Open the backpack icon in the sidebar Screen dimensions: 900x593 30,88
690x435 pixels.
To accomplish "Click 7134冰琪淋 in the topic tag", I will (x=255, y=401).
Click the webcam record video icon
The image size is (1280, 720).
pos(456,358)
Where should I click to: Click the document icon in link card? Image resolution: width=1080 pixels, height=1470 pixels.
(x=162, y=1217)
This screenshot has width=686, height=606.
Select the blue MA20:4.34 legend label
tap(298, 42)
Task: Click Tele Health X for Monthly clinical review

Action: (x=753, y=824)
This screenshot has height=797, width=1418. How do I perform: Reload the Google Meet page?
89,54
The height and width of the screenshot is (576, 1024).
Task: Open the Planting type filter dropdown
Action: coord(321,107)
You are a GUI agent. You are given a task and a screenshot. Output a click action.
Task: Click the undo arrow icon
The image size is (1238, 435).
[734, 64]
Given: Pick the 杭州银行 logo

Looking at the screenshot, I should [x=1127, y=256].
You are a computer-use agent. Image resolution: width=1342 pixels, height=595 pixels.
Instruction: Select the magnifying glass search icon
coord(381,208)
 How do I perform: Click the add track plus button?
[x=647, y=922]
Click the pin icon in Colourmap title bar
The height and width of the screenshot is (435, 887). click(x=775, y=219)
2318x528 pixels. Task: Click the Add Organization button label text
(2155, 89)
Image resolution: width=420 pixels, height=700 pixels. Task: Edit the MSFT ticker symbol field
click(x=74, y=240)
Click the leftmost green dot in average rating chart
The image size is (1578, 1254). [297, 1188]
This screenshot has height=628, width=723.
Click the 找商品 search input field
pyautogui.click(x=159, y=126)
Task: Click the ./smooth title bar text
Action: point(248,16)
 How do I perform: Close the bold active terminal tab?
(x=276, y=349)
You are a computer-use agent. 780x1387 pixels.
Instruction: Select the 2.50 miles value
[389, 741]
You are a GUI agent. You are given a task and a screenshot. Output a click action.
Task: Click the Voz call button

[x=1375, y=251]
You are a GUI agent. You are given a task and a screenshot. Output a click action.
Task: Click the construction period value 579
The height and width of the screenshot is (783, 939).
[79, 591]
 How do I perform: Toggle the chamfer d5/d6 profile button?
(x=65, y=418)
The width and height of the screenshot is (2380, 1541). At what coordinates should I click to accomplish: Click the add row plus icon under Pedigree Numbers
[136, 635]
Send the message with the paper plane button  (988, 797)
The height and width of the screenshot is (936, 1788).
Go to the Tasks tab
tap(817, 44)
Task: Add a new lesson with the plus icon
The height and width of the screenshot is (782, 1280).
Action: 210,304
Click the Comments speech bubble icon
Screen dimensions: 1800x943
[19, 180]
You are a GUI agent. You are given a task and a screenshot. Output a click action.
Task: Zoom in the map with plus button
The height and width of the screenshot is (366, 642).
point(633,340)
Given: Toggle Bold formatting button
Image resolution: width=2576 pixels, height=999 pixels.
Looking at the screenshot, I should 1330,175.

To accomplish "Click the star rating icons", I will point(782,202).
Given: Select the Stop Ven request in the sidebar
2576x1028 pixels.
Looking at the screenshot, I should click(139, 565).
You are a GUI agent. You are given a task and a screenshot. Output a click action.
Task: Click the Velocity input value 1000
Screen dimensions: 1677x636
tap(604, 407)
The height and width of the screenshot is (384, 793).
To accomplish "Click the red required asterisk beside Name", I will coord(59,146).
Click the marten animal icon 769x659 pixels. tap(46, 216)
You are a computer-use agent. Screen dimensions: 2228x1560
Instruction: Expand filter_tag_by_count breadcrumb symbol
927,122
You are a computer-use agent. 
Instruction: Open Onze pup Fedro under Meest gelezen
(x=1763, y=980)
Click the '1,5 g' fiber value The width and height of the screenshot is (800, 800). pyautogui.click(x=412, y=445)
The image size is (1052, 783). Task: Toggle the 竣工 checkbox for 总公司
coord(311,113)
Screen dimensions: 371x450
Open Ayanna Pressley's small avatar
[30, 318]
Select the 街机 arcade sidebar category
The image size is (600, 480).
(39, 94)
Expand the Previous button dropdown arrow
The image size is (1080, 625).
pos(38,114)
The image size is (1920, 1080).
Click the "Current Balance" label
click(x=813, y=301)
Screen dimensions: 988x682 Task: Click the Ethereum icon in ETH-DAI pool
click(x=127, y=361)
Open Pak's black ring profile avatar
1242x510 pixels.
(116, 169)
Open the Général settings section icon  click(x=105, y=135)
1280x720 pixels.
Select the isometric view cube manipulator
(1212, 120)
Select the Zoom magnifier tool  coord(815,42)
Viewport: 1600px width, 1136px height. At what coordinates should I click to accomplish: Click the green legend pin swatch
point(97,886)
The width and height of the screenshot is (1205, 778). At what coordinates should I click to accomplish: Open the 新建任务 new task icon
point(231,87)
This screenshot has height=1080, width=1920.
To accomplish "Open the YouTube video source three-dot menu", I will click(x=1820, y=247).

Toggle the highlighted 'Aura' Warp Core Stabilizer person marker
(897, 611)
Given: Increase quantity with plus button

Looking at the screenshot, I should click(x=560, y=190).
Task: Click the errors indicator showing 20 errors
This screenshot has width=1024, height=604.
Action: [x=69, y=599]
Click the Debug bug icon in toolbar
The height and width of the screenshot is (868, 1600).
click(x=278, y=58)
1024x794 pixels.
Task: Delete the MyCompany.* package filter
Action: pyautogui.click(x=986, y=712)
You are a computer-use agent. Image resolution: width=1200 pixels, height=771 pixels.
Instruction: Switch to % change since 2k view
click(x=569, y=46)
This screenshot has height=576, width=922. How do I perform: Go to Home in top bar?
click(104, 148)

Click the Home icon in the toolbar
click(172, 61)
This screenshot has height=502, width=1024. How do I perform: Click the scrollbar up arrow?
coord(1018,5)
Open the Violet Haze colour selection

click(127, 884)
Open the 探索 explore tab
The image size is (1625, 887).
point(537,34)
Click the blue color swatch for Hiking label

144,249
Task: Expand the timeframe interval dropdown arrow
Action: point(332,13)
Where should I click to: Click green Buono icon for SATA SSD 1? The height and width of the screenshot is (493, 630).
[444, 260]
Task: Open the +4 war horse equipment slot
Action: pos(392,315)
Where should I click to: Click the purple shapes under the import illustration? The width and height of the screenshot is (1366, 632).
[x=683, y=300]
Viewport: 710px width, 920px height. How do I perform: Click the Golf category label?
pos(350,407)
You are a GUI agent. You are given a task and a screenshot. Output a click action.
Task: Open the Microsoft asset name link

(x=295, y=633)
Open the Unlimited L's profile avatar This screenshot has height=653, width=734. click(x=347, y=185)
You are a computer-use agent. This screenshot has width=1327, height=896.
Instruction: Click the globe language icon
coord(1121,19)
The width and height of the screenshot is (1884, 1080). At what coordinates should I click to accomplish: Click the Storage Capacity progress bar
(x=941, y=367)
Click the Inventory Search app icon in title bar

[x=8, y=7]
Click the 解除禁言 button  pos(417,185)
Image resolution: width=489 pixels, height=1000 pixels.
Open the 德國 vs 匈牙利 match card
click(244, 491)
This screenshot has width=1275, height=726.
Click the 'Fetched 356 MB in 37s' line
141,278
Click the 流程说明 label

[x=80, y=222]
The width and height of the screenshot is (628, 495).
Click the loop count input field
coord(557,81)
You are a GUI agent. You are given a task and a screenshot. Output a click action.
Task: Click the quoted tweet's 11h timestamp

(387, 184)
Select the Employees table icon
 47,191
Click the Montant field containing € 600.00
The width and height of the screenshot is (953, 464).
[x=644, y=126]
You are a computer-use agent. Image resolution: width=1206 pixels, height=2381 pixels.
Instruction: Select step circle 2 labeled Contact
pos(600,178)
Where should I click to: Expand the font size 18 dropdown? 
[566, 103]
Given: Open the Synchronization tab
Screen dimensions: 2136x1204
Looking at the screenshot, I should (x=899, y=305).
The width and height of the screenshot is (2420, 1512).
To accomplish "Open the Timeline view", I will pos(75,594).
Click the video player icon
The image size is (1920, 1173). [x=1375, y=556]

# [EXERCISE INSTRUCTIONS]
Copy out the lines starting with the line with "This screenshot has height=797, width=1418." and going on through the line with "Action: coord(321,107)", replacing "Reload" with "Refresh" and leaving everything else unchanged.

# [EXERCISE RESULT]
This screenshot has height=797, width=1418. How do I perform: Refresh the Google Meet page?
89,54
The height and width of the screenshot is (576, 1024).
Task: Open the Planting type filter dropdown
Action: coord(321,107)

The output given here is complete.